Dear Editor,
Having read a number of letters and opinions on the primitive practice of administering pain to children in a focused and vengeful effort to get one’s way, I feel compelled to add my voice.
I experienced corporal punishment from one teacher who fell outside the formal education system my father was the Director of at the time.. She tried consistently to sever my fingers at the knuckles with her 12 inch hardwood ruler during private piano lessons. To this day I am amazed that I emerged from that six month ordeal with all my fingers intact. Without fear of contradiction I can state categorically that hovering over an 8 year child with a blunt wooden object viciously striking his fingers at every wrong note is not really conducive to learning the piano. Any thoughts I had of becoming a concert pianist were systematically beaten out of me by these wild attacks on my little bony fingers. In fact I didn’t see the keyboard much during lessons. Concentrating on her hand movements from the corners of my eyes left little time or opportunity to focus on the piano itself. It was just my luck that teacher Payne was ambidextrous and while trying to observe her right hand from the corner of my little right eye the ruler would suddenly descend from the left. The pain was always excruciating making me shoot up off the stool with tears in my eyes. Often as I soothed my aching fingers under my armpit teach’ would sip ice water from a glass making a contented “aah” sound as if relishing her success and accuracy.

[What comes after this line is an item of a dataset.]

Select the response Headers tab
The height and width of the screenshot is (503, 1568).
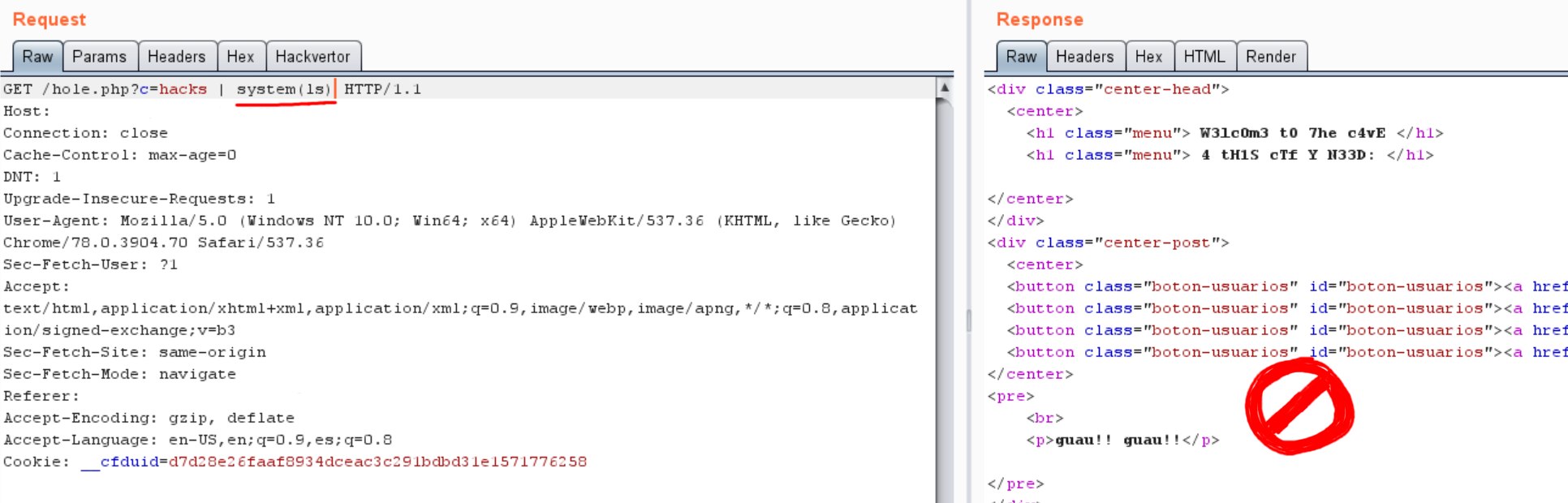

Thanks to the ignoble practice of corporal punishment my piano lessons quickly deteriorated in to a contest of speed. The challenge was to remove my fingers from the piano before teacher Payne’s ruler could connect. The more frustrated she became in her failed efforts to dismember me the more she tried. Watching as her anger grew, I was certain of a bad outcome. Boy was she fast but I was faster and after a while my fingers hardly ever left the comfort of my lap. In a few weeks I had thoroughly lost interest in learning to play the piano. Over a few months and with plenty practice I built up a good head of speed so that teacher Payne could never strike home. She began connecting loudly with her veteran upright piano and gouging the highly polished mahogany veneer. Gradually she became feral and short of frothing at the mouth she would glare at me in utter disgust and disappointment.
Teacher Payne was now on a mission. Gradually I was able to detect a cynical glint in her eye as if she knew something I did not. It was that she had teacher power and I had none. Eventually my worst fears were realized when teacher Payne hit me on the knuckles well before my fingers even touched the piano. I was being hit up front and in advance of playing a wrong note. The first time she did it she actually glowed in her triumphalism. It was a clean surgical strike accompanied by a look of muted pleasure, a bit like winner-take-all satisfaction.
In teaching with violence there is a thin line between corporal punishment and assault and as young as I was I realized teacher Payne had crossed that line. Fortunately my father agreed with me and had my mother terminate my visits to piano hell. There are few things in life that I regret and not learning to play the piano is definitely one of them – thanks in large measure to the legendary and redoubtable teacher Payne and her twelve inch ruler.